Arbitration Tips for Counsel
One of the most thoughtful and helpful projects undertaken for the arbitration community is the “Protocols for Expeditious, Cost Effective Commercial Arbitration,” produced by the College of Commercial Arbitrators with many of our world’s top arbitrators participating in the drafting and editing.
One key section that I want to highlight is focused on counsel’s preparation. It is true that in some respects we all know that counsel does the best it can with the hand that it is dealt. At the same time you want to be at your peak representing your client. Preparing for arbitration is not to be seen as the same as litigation. Counsel who approaches them as the same will potentially be injuring your client’s chances of success. It is important to have someone on your arbitration team who has an in depth familiarity with the arbitral process, its nuances, and how you can use this dynamic towards your and your client’s benefit. A couple of recommendations from the College have to do with the following – some obvious, others maybe not so much:
- Counsel should only participate when they have the time, the substantive knowledge, and the arbitral experience to represent their clients. Beyond substantive knowledge many in the field point to having the expertise to support an expeditious and cost effective arbitration.
- Counsel needs to be familiar with the rules that are governing the arbitration so they can focus on streamlining the matter. If you have read some of my earlier blogs you know that I am not advocating doing away with discovery, or moving towards documentary exchange as is customary in most European practice areas. What I am advocating is that counsel know that arguing for more depositions than necessary or setting up a hearing that gets bogged down is not going to go well with the decision makers.

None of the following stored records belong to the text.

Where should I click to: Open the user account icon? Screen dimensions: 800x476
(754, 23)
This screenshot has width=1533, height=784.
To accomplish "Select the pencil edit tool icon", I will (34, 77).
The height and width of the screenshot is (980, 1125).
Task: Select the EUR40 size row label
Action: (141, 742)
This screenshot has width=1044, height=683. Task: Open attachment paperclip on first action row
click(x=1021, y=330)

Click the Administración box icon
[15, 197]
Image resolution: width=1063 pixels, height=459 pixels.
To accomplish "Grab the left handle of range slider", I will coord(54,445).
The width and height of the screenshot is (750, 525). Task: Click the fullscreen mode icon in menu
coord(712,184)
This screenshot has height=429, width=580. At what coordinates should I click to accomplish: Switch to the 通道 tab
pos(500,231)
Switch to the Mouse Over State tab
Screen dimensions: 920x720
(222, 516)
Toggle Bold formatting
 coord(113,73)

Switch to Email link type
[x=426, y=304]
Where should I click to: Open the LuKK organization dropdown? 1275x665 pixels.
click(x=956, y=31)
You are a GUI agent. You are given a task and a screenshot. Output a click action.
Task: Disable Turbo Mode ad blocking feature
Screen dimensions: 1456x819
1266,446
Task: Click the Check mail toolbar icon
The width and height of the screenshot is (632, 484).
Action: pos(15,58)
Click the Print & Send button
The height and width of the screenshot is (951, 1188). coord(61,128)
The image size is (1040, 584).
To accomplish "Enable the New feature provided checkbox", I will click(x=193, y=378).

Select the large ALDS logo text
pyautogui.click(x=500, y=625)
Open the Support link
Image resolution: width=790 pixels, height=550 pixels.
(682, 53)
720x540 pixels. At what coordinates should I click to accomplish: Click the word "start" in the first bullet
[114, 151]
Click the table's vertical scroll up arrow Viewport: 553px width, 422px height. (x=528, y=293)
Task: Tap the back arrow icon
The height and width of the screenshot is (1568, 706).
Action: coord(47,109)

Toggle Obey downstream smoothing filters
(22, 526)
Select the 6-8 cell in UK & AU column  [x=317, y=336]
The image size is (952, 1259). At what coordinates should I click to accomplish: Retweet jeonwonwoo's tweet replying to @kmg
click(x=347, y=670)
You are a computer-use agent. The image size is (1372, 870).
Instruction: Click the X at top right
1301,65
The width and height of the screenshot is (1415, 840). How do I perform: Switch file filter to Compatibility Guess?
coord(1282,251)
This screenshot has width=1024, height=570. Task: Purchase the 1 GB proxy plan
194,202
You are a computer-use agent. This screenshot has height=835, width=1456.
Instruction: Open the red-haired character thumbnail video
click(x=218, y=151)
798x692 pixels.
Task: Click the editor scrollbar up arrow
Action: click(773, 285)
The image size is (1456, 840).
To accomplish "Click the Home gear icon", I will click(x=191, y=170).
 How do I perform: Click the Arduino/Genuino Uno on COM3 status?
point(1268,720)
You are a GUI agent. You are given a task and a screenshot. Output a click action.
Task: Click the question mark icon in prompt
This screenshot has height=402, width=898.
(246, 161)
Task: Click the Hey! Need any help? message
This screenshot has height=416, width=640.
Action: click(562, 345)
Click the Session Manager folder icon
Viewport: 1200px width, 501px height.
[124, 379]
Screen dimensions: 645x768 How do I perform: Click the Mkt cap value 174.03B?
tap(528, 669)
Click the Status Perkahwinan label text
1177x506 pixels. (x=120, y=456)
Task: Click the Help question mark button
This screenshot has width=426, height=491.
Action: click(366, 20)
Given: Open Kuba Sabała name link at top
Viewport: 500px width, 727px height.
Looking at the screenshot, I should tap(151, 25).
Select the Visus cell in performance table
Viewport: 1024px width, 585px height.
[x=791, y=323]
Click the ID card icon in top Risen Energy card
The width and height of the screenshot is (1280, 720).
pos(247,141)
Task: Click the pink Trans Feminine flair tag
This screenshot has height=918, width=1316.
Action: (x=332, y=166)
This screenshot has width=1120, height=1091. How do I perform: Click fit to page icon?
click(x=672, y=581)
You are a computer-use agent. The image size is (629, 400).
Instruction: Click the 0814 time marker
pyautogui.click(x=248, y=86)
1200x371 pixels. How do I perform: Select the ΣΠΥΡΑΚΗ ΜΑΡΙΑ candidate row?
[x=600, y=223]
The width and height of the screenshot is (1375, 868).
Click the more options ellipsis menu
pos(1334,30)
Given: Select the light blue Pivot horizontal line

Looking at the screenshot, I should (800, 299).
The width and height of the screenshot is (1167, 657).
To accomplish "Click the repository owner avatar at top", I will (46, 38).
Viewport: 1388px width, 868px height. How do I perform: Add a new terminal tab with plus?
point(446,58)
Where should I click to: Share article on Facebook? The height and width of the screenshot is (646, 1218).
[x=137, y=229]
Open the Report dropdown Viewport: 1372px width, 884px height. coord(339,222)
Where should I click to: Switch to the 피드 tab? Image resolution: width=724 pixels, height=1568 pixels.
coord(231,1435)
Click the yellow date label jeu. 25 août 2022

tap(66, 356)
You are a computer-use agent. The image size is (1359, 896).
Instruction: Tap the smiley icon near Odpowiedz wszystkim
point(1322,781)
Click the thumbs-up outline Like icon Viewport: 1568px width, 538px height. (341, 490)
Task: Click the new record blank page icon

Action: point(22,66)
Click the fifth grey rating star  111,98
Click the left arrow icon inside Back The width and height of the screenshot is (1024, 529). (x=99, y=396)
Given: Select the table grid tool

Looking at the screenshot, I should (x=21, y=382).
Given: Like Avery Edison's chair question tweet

- Know the law, know the arbitration procedures, and know your arbitration panel in terms of what are they looking for to assist in their decision. Give them what they want, not what you necessarily think they want. This does not mean you should compromise at all in putting on a complete and thoroughly persuasive case for your client.
One other point that is worth covering here is a recommendation that arbitration counsel, inside counsel, and the client have an agreement about the case, its scope, its estimated cost and time.
It is important for counsel, as in any attorney-client relationship, to carefully advise the client about the process, what is entailed and what they could expect.
Way too many disputes arise out of misunderstandings between counsel and client, only to have counsel to try to reverse something when a client learns about it too far down the road.
Best if you can have a separate engagement around the arbitration that outlines the expectations of counsel and client.
In later blogs I will address selecting the arbitrators(s), cooperation and agreement with opposing counsel, and a review of limiting discovery.